I’ve also looked into sand boas.
Btw, I found Fisk’s House Snakes intriguing, but haven’t found any for sale.
See, that’ll also be one of your big issues. Anything that isn’t worked with as much will have a higher price tag, because there just aren’t as many animals in the hobby.
If you’re looking at garters and don’t want to do specific wild types bred for color (Florida blues, etc) I’d say go for Plains garters (T. radix) with hets. Then you can breed for morphs and go on to breed for specific traits in those morphs.
For rat snakes, there’s always Westerns, Easterns, my personal favorite is the Japanese rat snake, though those are more expensive.
Thank you for the suggestions.
I’ll check those out, too!
The cave dwelling rats are beautiful and not very common. I think they can be a bit feisty though. Maybe she’d like to pick an uncommon corn morph to refine or work towards an uncommon combo? She can browse the list at iansvivarium.com to get some ideas.
Thank you! I’ll check those out, too.
African rock python, viper boa, solomon island group boa, Angolan python, woma python, calabar burrowing python, rosy boa, dumurals boa, Argentine boa. Can you explain more what you are looking for in size and care range?
I’ll also note that depending on your state, some garters (and other species) might not be legal to keep, breed, or a permit will be required, since they may be a protected native species. It is really state/area/species dependent, so make sure to check on that sort of thing before you get invested!
I’m not really sure what you’re talking about since I know nothing of morphs or combinations of genes etc. but milk snakes come in some gorgeous colors and make great pets once they’re out of the musky, biting baby stage….
But if I am waaaaaaay out in left field I apologize!
Awesome suggestions and I’ll look at them all! Thank you so much!
To answer your question, the length of a corn or smaller.
Preferably instinctive rodent eater or able to be switched to rodent easily.
Wonderful tip! Thank you!
We did see the red spotted that looks pretty. Do you know offhand if that would be limited by laws?
Absolutely no left field! Heh Your opinion is valued!
We did look at milks, and that is still very much on the menu.
It seems they have been worked with extensively, and she would like a snake not common or not overly worked.
We found the rainbow snake ( Farancia erytrogramm) and they had wonderful possibilities.
Unfortunately they pretty much are water snakes much of the time and eat eels.

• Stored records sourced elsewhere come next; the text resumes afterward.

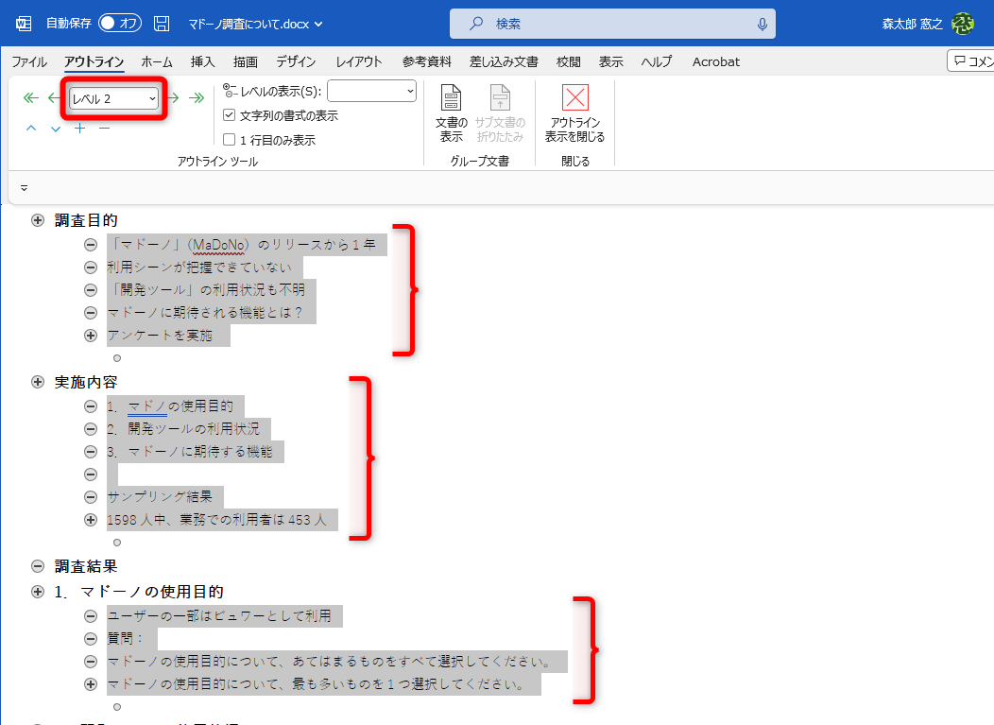Save the document with the floppy icon
The width and height of the screenshot is (994, 725).
tap(161, 24)
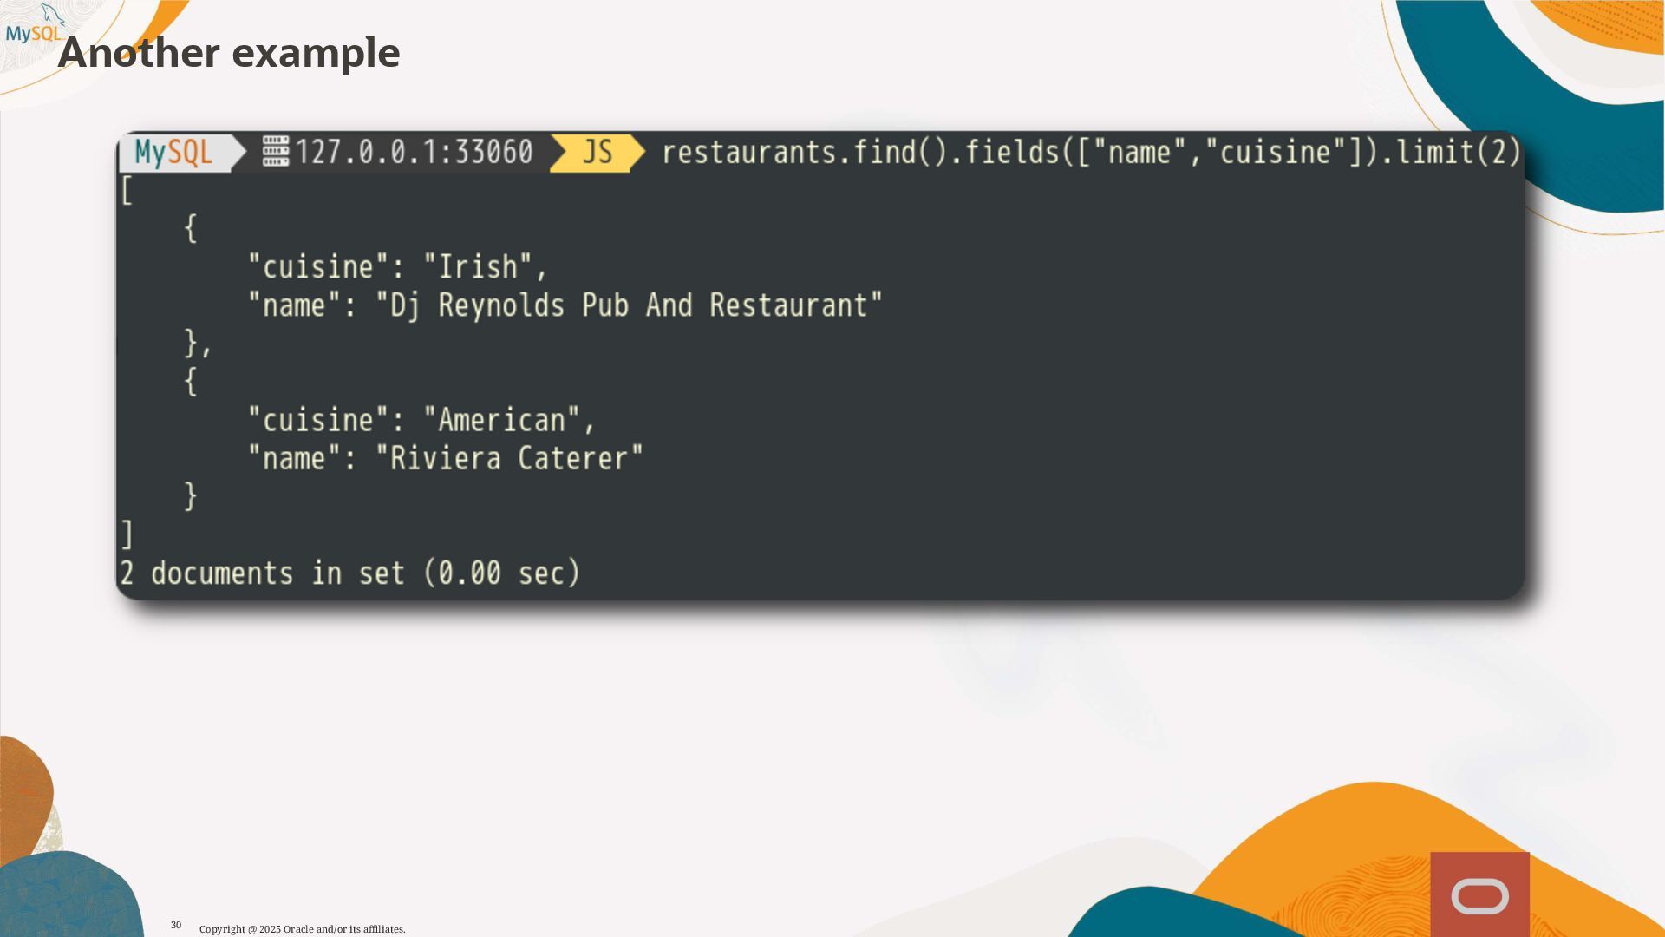Screen dimensions: 1665x937
Task: Click the second document's opening brace
Action: tap(191, 382)
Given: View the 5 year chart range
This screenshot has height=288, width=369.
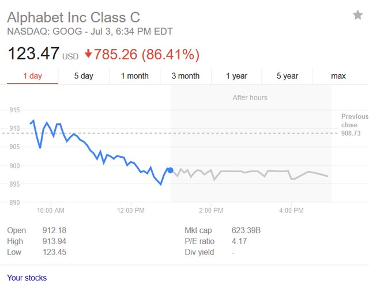Looking at the screenshot, I should coord(287,76).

Yeah, that kinda shut that investigation down fast. lol
Sunbeam snakes look sort of similar to rainbow snakes. They are mostly wild caught but once adjusted to captivity (or born in captivity) they are pretty easy and not too hard to breed from what I have heard.
Thank you. I’ll take a look at those.
Oh gosh those sunbeam snakes are gorgeous. Unfortunately I bought a wild caught one that ended up with some kind of parasite and the reptile vet gave her a shot and cream but she sadly passed not long after. She was such a sweet snake.